Chambers Bay Golf Course is generating a surge of new tax dollars for University Place, but it’s also creating some headaches for residential neighbors.

Gary Matthews lives across the street from the walking trail that overlooks the $21 million course, which opened June 23. On weekends, his neighborhood gets busy.

Parked cars line Grandview Drive West. Some belong to golfers. Others belong to people who want to get an expansive view of the course from the Soundview Trail.

“It’s a little bit of a problem trying to squeeze through traffic,” Matthews said while doing yard work with son Zachary, 3.

At least two other people have complained about Chambers Bay visitors parking in their neighborhood, said Police Chief Jim Andrews. Authorities haven’t received reports of collisions or pedestrians hit by cars.

Overall, Pierce County and University Place leaders say, the golf course’s first two months of business turned out better than expected.

Ron Klein, Pierce County’s director of communications, said people had played more than 13,000 rounds of golf at the Scottish links-style course as of Aug. 12.

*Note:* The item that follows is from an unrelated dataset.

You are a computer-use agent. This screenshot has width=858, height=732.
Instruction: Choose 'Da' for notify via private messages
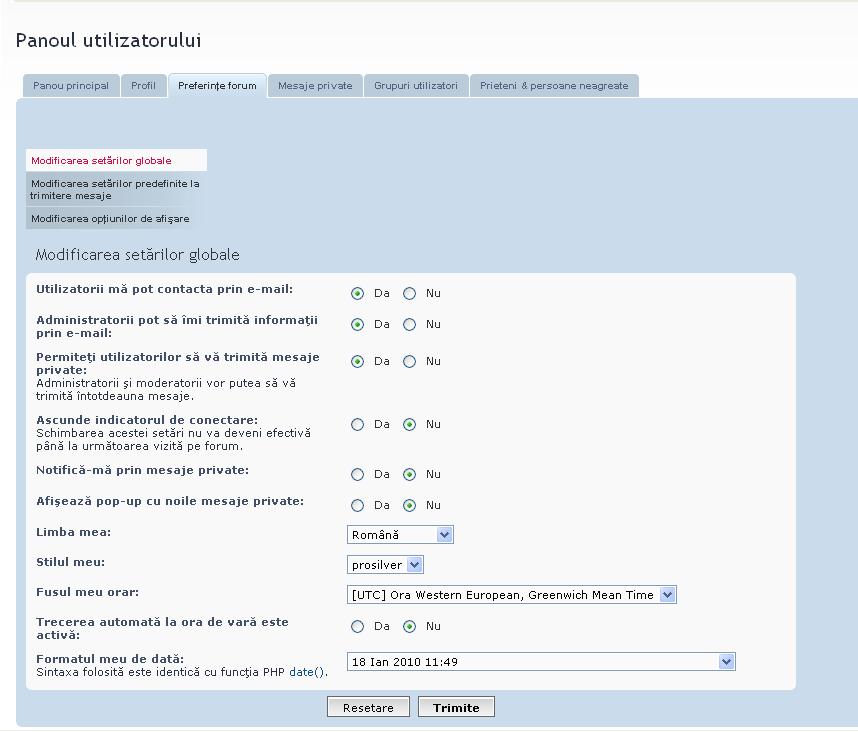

That’s 30 percent more than what county officials had projected. He said the course restaurant is busier than expected with walkers stopping by for a sandwich or drinks.

So far, Chambers Bay’s biggest beneficiary is University Place. The golf course generated $9,877 in city admissions tax revenue in its first week, said David Laden, UP’s finance director.

Taking into account traditional downtimes for golf courses and the winter months, Chambers Bay is on pace to generate about 16 percent more in admission tax revenue than city leaders predicted, he said.

University Place residents will get a pair of park areas next to Chambers Bay by next year. The city agreed to pay Pierce County $350,000 to help with their development.

The 6-acre North Meadow area north of the golf course will include a formal lawn and recreation area. It’s scheduled for completion over the next few months, Klein said.

The 22-acre Central Meadow area south of the course is scheduled to open next spring, he said. It will include an 11-acre lawn, trails, parking and restrooms.

City leaders don’t expect golf course business to drop dramatically after its first year, when the novelty of playing a new course can wear off for some golfers.

“As more people play, the novelty is going to turn into an expectation,” Laden said. “They’re going to want to play it regularly.”

It doesn’t appear the golf course is directly increasing business at University Place’s stores and restaurants, at least not yet.

Dirk Thompson with the Tacoma-Pierce County Chamber of Commerce said it’s too early to tell whether that’s happening.

But things could pick up as the city develops its $250 million Town Center project, scheduled to open in 2009.

The latest plans call for 140,000 square feet of retail space and an upscale hotel with about 200 rooms.

Assistant city manager Mariza Craig said a development group from New York visited University Place last month to study the hotel’s feasibility.

They said the two multimillion-dollar projects could feed off each other, according to Craig.

“They recognized the importance of having an asset like Chambers Bay and its synergy with Town Center,” she said.

The golf course has brought a small uptick in business for at least one owner.

Gay Landry operates Affairs, a cafe and bakery on Bridgeport Way West. Her business hasn’t seen increased foot traffic related to Chambers Bay, but she has catered desserts for two galas related to its opening.

She said other businesses probably won’t see direct profits now, but she expects they will over the next few years.

“I haven’t seen the foot traffic yet, but that’s not to say that it’s not going to happen,” Landry said. “I feel that property is one of the most important things to happen to this area.”